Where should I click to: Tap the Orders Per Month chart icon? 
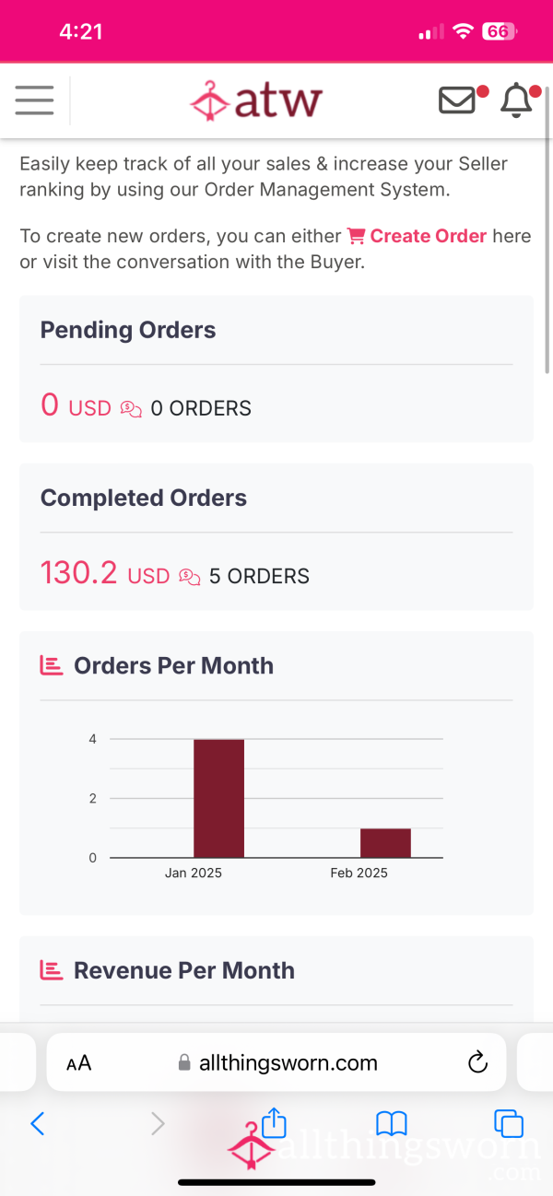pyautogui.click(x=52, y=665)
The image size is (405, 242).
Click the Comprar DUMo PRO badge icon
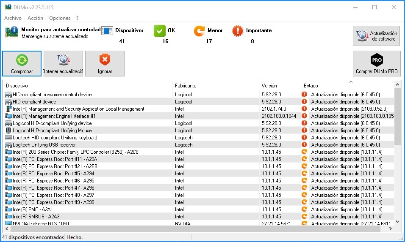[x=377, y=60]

★ ★ ★ ★ ★ ★ ★

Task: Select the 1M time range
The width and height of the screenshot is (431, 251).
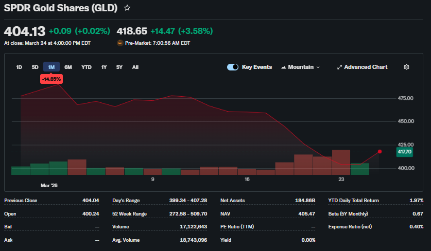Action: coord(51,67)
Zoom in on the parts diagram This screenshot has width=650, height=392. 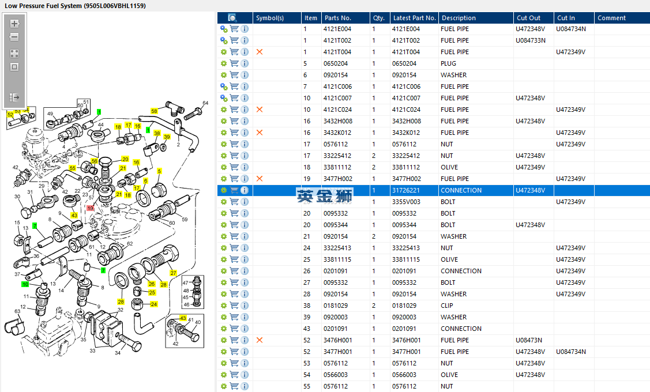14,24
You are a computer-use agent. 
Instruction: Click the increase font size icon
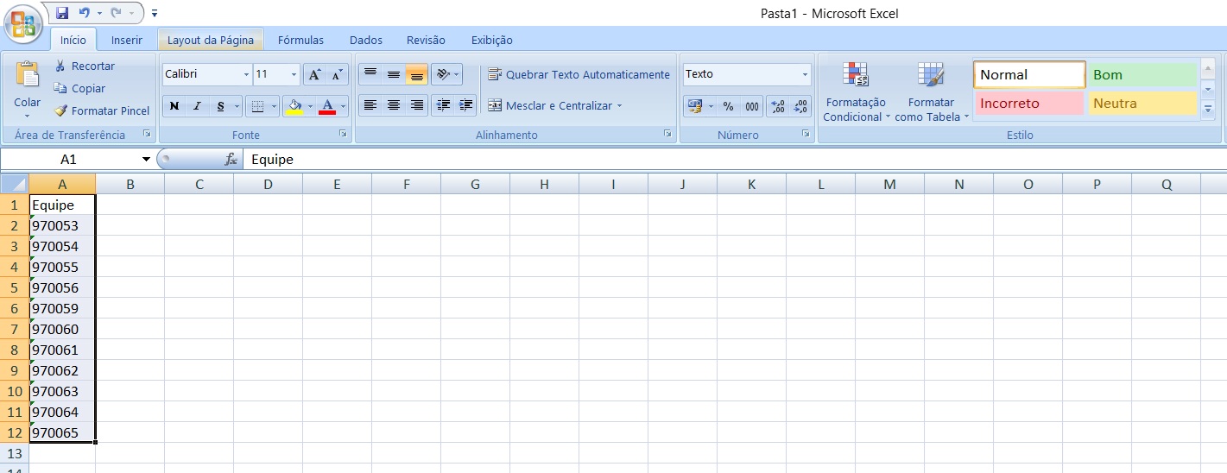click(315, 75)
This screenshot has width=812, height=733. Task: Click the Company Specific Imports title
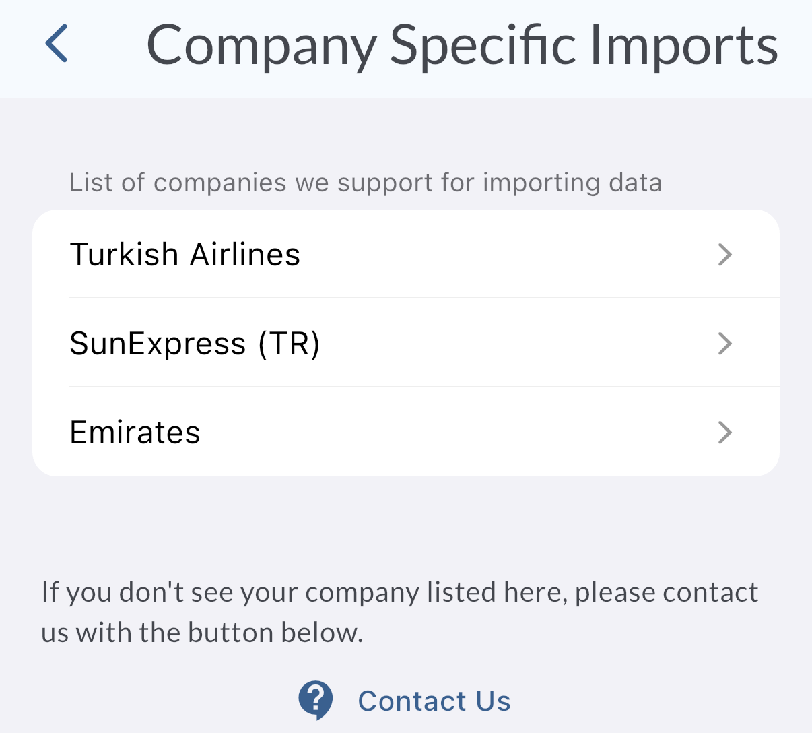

★ ★ ★ ★ ★ ★ ★

EXERCISE OBJECTIVE
In the records above, locate the lines holding the word "Task". Copy each of them.

ANSWER SECTION
Task: Select the 1M time range
This screenshot has width=812, height=733. Task: Click the Company Specific Imports title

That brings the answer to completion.